[BEGIN]
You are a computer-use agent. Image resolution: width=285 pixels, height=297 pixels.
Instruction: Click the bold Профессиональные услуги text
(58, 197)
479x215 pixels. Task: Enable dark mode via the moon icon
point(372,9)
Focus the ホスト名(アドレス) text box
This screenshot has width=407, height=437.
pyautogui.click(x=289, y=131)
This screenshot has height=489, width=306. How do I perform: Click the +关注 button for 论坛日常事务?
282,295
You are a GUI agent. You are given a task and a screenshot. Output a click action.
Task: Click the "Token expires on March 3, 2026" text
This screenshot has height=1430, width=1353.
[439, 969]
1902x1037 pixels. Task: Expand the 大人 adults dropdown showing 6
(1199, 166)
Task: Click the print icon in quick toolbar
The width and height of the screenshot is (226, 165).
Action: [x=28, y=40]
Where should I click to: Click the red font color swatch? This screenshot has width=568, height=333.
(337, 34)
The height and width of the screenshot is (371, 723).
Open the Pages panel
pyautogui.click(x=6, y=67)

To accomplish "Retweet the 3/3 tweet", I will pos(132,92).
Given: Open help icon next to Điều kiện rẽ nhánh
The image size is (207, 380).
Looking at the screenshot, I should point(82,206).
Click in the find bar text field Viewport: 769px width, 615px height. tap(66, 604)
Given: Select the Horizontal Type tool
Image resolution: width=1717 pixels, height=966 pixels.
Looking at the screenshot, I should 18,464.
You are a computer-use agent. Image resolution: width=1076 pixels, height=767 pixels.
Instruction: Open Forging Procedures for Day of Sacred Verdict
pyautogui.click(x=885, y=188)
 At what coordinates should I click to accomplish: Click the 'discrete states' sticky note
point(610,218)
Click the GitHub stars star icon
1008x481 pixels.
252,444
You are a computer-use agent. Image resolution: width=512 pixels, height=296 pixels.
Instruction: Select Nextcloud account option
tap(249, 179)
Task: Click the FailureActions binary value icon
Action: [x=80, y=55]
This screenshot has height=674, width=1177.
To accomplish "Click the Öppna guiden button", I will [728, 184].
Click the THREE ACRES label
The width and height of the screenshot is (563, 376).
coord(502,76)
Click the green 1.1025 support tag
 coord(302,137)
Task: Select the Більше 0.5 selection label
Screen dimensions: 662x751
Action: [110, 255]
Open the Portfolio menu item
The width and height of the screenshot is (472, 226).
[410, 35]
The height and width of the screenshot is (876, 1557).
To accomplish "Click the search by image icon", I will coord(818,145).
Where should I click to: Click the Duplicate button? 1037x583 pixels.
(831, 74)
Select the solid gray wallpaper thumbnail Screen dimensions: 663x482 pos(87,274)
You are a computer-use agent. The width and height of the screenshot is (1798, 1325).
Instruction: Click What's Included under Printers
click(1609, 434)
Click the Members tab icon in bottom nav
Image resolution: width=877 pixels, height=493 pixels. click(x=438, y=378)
[END]
= Set task =
Rewrite every entry with "computer-use agent" changed to "desktop automation agent" and nothing else altered.

= Solution =
You are a desktop automation agent. Image resolution: width=285 pixels, height=297 pixels.
Instruction: Click the bold Профессиональные услуги text
(58, 197)
479x215 pixels. Task: Enable dark mode via the moon icon
point(372,9)
Focus the ホスト名(アドレス) text box
This screenshot has width=407, height=437.
pyautogui.click(x=289, y=131)
This screenshot has height=489, width=306. How do I perform: Click the +关注 button for 论坛日常事务?
282,295
You are a GUI agent. You are given a task and a screenshot. Output a click action.
Task: Click the "Token expires on March 3, 2026" text
This screenshot has height=1430, width=1353.
[439, 969]
1902x1037 pixels. Task: Expand the 大人 adults dropdown showing 6
(1199, 166)
Task: Click the print icon in quick toolbar
The width and height of the screenshot is (226, 165).
Action: [x=28, y=40]
Where should I click to: Click the red font color swatch? This screenshot has width=568, height=333.
(337, 34)
The height and width of the screenshot is (371, 723).
Open the Pages panel
pyautogui.click(x=6, y=67)

To accomplish "Retweet the 3/3 tweet", I will pos(132,92).
Given: Open help icon next to Điều kiện rẽ nhánh
The image size is (207, 380).
Looking at the screenshot, I should point(82,206).
Click in the find bar text field Viewport: 769px width, 615px height. tap(66, 604)
Given: Select the Horizontal Type tool
Image resolution: width=1717 pixels, height=966 pixels.
Looking at the screenshot, I should 18,464.
You are a desktop automation agent. Image resolution: width=1076 pixels, height=767 pixels.
Instruction: Open Forging Procedures for Day of Sacred Verdict
pyautogui.click(x=885, y=188)
 At what coordinates should I click to accomplish: Click the 'discrete states' sticky note
point(610,218)
Click the GitHub stars star icon
1008x481 pixels.
252,444
You are a desktop automation agent. Image resolution: width=512 pixels, height=296 pixels.
Instruction: Select Nextcloud account option
tap(249, 179)
Task: Click the FailureActions binary value icon
Action: [x=80, y=55]
This screenshot has height=674, width=1177.
To accomplish "Click the Öppna guiden button", I will [728, 184].
Click the THREE ACRES label
The width and height of the screenshot is (563, 376).
coord(502,76)
Click the green 1.1025 support tag
 coord(302,137)
Task: Select the Більше 0.5 selection label
Screen dimensions: 662x751
Action: [110, 255]
Open the Portfolio menu item
The width and height of the screenshot is (472, 226).
[410, 35]
The height and width of the screenshot is (876, 1557).
To accomplish "Click the search by image icon", I will coord(818,145).
Where should I click to: Click the Duplicate button? 1037x583 pixels.
(831, 74)
Select the solid gray wallpaper thumbnail Screen dimensions: 663x482 pos(87,274)
You are a desktop automation agent. The width and height of the screenshot is (1798, 1325).
Instruction: Click What's Included under Printers
click(1609, 434)
Click the Members tab icon in bottom nav
Image resolution: width=877 pixels, height=493 pixels. click(x=438, y=378)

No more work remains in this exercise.